UK ahead of European peers in shift to working from home
According to an analysis by the FT, the shift to working from home in the UK has made it an exception among most other advanced economies, with the size of its professional services sector and a more flexible labor market expected to prevent a return to levels pre-pandemic office occupancy. .
Months after the last Covid restrictions were lifted, the latest available data shows commuter numbers are still nearly a quarter below levels seen in February 2020, before the coronavirus took hold in the UK.
“There has been a permanent shift in mentality about how work is organized among the once office-based workforce in the UK,” said Jane Parry, associate professor of labor and employment at the University. of Southampton and author of a recent study on post-lockdown working practices.
Parry said nearly all respondents were in favor of a flexible form of working, with many saying working from home was more efficient, not least because it reduced the daily commute to the office.
Google’s latest mobility data for a Thursday (May 5) – the peak day of the week for office work – showed commuter numbers were still 23% below pre-pandemic levels. This is broadly unchanged from last September, indicating what could be a new post-pandemic normal.
That’s more than double the levels of most other European countries using the equivalent data, with Germany and Italy just 7% below pre-pandemic commuter numbers. US and Canadian data are more similar to UK data, but still suggest more workers have returned to offices.

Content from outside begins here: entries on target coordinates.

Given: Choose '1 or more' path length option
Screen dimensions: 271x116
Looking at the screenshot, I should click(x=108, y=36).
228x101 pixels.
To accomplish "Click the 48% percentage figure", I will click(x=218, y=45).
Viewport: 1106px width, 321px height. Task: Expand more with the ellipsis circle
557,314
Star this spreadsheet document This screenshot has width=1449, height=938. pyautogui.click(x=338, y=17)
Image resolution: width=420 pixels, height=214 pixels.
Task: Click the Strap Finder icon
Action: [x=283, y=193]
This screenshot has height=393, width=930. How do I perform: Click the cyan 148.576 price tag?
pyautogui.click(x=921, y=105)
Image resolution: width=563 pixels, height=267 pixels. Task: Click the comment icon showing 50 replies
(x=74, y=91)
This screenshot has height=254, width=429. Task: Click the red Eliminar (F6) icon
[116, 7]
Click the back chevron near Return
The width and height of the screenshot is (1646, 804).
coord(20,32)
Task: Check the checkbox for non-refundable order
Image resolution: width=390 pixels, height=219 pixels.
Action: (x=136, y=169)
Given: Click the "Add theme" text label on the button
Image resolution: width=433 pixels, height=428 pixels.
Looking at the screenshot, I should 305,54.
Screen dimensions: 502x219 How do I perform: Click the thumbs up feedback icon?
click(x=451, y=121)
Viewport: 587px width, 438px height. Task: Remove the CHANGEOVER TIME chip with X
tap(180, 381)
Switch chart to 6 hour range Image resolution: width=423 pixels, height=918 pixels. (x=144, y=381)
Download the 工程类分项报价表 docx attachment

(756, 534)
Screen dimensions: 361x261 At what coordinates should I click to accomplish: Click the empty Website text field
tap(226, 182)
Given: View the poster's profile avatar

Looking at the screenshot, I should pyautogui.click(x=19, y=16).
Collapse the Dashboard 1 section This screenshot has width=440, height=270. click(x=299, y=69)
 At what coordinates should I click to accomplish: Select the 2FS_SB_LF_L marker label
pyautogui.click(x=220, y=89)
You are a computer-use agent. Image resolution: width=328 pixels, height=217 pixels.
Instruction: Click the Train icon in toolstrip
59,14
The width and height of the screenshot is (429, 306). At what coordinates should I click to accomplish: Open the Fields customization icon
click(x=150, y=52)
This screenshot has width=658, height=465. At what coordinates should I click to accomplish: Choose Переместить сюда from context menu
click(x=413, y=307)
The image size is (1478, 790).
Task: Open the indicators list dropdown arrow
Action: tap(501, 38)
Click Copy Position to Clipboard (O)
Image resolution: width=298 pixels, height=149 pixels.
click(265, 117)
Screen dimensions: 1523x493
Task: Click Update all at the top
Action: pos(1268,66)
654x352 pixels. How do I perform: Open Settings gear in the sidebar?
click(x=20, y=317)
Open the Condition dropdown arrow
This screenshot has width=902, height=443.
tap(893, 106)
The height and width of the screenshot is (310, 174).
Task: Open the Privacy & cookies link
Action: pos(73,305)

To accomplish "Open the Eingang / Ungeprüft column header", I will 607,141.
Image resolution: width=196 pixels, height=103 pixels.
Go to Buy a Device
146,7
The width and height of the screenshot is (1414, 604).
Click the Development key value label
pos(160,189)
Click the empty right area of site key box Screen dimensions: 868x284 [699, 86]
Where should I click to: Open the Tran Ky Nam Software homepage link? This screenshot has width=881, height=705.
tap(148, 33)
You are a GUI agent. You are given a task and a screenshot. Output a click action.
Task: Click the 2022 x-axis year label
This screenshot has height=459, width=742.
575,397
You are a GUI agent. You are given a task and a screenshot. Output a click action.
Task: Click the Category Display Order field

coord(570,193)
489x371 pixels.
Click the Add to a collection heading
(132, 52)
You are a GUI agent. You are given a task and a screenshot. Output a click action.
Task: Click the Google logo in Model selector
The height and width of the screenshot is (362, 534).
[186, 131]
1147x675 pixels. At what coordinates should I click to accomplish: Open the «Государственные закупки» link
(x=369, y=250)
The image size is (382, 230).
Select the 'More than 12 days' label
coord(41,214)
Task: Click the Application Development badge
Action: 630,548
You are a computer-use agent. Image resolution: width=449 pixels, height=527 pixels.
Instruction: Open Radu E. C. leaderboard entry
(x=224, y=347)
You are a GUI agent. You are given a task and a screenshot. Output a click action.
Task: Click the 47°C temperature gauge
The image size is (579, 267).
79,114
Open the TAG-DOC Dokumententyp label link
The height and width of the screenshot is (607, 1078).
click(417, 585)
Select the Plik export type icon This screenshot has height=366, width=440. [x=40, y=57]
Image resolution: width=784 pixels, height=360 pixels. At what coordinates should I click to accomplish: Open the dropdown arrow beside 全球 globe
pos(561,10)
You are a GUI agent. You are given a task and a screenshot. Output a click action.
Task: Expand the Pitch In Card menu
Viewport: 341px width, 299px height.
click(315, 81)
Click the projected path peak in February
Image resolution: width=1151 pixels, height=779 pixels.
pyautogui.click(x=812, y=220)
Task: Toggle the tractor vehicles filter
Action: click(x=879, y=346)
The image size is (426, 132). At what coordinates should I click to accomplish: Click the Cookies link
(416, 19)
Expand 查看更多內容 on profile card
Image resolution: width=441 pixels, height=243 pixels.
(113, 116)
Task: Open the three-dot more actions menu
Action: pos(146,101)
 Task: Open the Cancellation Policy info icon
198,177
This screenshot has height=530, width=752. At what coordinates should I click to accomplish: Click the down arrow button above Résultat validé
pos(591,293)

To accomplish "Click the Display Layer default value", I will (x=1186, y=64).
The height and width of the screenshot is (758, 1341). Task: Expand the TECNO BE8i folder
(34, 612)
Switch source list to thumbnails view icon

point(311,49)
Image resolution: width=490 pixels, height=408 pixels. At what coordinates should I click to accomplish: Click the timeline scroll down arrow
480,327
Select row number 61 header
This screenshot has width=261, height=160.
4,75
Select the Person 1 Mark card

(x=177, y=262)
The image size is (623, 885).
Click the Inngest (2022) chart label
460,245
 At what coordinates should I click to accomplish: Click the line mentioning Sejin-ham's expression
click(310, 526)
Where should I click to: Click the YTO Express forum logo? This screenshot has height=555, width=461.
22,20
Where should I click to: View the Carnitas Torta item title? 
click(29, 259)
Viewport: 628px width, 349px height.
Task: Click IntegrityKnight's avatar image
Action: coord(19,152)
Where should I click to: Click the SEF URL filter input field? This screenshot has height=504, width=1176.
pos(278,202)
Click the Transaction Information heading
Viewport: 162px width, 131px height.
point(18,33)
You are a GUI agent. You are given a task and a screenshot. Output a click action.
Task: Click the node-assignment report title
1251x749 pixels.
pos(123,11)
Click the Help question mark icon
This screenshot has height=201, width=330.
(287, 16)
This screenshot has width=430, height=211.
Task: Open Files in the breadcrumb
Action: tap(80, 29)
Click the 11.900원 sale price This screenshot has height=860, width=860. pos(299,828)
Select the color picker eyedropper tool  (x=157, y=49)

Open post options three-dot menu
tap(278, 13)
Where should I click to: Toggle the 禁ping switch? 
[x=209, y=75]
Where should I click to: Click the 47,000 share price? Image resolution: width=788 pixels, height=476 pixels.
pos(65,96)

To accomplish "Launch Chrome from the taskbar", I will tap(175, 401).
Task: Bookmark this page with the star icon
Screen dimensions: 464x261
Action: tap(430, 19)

Nick Bloom, professor of economics at Stanford University, said the UK, as well as the US, has seen a marked shift in the number of people using a hybrid working model, with working from home being “very rare” before the coronavirus hit. “Post-pandemic, it looks like these employees will be working, on average, two to three days a week in the office and two to three days a week at home,” he said.
A global survey of 33,000 people in February by WFH Research, a unit run by a number of North American universities including Stanford, showed the UK had the highest number of paid working days in home every week in Europe.
It also found that Britons believed working from home had increased their efficiency more than people in other European countries and that the UK had the highest proportion of employees who said they would quit if they quit. were forced to return to the workplace full time.
Jack Leslie, an economist at the Resolution Foundation think tank, said a combination of factors had contributed to the apparent success of hybrid or home-based working in the UK, including a large proportion of computer-based jobs. “The UK is a service-based economy, which means more jobs can be done remotely on a permanent basis,” he said.
According to the Office for National Statistics, around 80% of UK information and communication workers, as well as almost two-thirds in professional and scientific services, work from home or use a hybrid model. This compares to an average of 28% across all industries.
Travel time and costs are also generally higher in the UK, an important factor at a time when households face the most severe pressure on living standards in decades.
Christopher Pissarides, professor of economics at the London School of Economics, said another reason the UK was an exception was the more flexible and less regulated labor market compared to other European countries.
The gap between the UK and some industrial economies, such as Germany and Italy, in terms of the number of returns to the office has been largely constant over the past few months.
Pissarides said he expected the size of the UK’s services sector to mean the gap with other advanced economies with a higher proportion of manufacturing jobs “is likely to persist”.
Data from Freespace, which tracks office usage, largely by monitoring the biggest professional services firms, found occupancy rates in the UK were around 30% in the first week of May, half the rate before the pandemic.
The reluctance to return to the office is particularly acute in London, where the concentration of professional services is higher than elsewhere in the UK. The latest data from Google shows that travel to workplaces in the capital has fallen by more than 30% from pre-pandemic levels in early May.
Statistics from Transport for London suggest the problem is even more acute. The number of people passing through city stations on the last Thursday in April was close to the highest levels since the start of the pandemic, but was still 42% below levels before the coronavirus hit.
“The cost of travel in terms of time and money is generally higher in London, and some people may still be concerned about using public transport, which is the main form of travel in London,” Yael said. Selfin, economist at KPMG.
Pissarides said he believed the technological and organizational changes made by employers to allow their staff to work from home had helped bring about permanent change for many British workers. “I think hybrid working is here to stay.”